Come to think of it, Jenna Bush's fiance, former White House aide Henry Hager, is a fine, strapping young man of military age. Why isn't he in uniform? Might be a good idea if one is marrying a presidential daughter during wartime while so many of our nation's other fine, strapping young men and women of military age are spending time away from their loved ones over there in Iraq, Afghanistan, and A Hundred Other Countries. (The nation's future leaders preparing to lead by setting examples: sadly, this seems to be a novel concept nowadays.)

Knee-jerk attacks using the flabby Chickenhawk Meme are so prevalent on the left, and the sadistic wish to see other people's children suffer for the politics of their parents is so off-putting, that too few principled conservatives do what Wonk has done here and acknowledge that a tradition and a virtue that our forebears respected has been allowed to lapse in this administration. They don't have to slog it on foot patrols (and probably would do more harm than good there), but certainly there's a role they could fill. Refer to above statistics on Hollywoood actors in World War II.

Outside the council, the winner was Exploding Myths by Treppenwitz. The myths in question are perceptions about the Israel-Palestinian conflict.

Votes also went to Patterico's Los Angeles Dog Trainer Year in Review 2007 at Patterico's Pontifications, which collects in one place all the cluelessness and chicanery Patterico chronicled at the Los Angeles Times; and to Ms. Hillary Does Pakistan at Power Line, which is a post about a post (I tend not to vote for those) about Hillary Clinton's apparent lack of knowledge about Pakistan's electoral system.

It's amusing to see how in some quarters Hillary is regarded as experienced in White House matters because of her husband's presidency. I think Chris Rock got that one about right on New Year's Eve:

"Being married to somebody doesn't make you good at their job. I've been with my wife 10 years now. If she got up here right now, y'all wouldn't laugh. At all. You get on a plane tomorrow, you want the pilot's wife flying you?"

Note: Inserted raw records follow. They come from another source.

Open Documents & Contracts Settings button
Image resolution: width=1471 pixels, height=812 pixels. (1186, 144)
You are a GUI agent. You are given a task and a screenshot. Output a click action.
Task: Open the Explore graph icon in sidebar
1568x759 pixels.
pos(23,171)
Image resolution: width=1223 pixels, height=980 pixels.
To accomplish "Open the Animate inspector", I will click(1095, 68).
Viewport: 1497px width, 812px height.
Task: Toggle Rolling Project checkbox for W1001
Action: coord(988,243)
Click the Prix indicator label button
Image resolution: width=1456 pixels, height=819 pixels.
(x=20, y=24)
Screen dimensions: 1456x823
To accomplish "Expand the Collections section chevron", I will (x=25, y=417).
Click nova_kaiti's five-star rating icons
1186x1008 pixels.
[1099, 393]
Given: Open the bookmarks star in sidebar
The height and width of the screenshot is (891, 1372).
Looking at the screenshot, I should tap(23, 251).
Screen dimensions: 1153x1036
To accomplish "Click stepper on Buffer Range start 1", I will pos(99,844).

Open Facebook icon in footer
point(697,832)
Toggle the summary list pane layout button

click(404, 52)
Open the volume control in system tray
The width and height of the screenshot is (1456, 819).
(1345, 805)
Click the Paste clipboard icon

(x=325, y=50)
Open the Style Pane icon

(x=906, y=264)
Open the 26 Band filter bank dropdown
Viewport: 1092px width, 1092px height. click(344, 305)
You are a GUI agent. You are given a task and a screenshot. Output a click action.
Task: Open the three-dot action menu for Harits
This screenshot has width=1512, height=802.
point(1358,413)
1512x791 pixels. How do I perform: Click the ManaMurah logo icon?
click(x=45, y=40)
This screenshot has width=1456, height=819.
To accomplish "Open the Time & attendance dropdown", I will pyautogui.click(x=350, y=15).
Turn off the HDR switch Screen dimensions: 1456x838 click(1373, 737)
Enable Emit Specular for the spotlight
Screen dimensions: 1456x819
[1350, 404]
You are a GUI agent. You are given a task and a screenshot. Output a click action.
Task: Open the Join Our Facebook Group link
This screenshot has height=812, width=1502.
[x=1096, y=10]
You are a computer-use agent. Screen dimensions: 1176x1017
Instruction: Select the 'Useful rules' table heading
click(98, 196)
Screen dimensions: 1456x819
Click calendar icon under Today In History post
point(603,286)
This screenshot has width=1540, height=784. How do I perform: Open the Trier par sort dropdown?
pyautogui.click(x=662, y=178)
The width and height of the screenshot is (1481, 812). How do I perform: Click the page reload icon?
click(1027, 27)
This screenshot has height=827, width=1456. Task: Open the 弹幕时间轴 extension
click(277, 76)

And to a post I liked, The Wodehouse Primary, at The Debatable Land, by Alex Massie, a Scottish journalist living and working in D.C. I'm not among the devotees of Wodehouse, but I like how Massie worked the crowd of White House wanna-bes against a template of the literary characters.

In my sourer moments I find myself persuaded that Bertie Wooster's verdict on aunts also applies to politicians: "It is no use telling me that there are bad aunts and good aunts. At the core, they are all alike. Sooner or later, out pops the cloven hoof."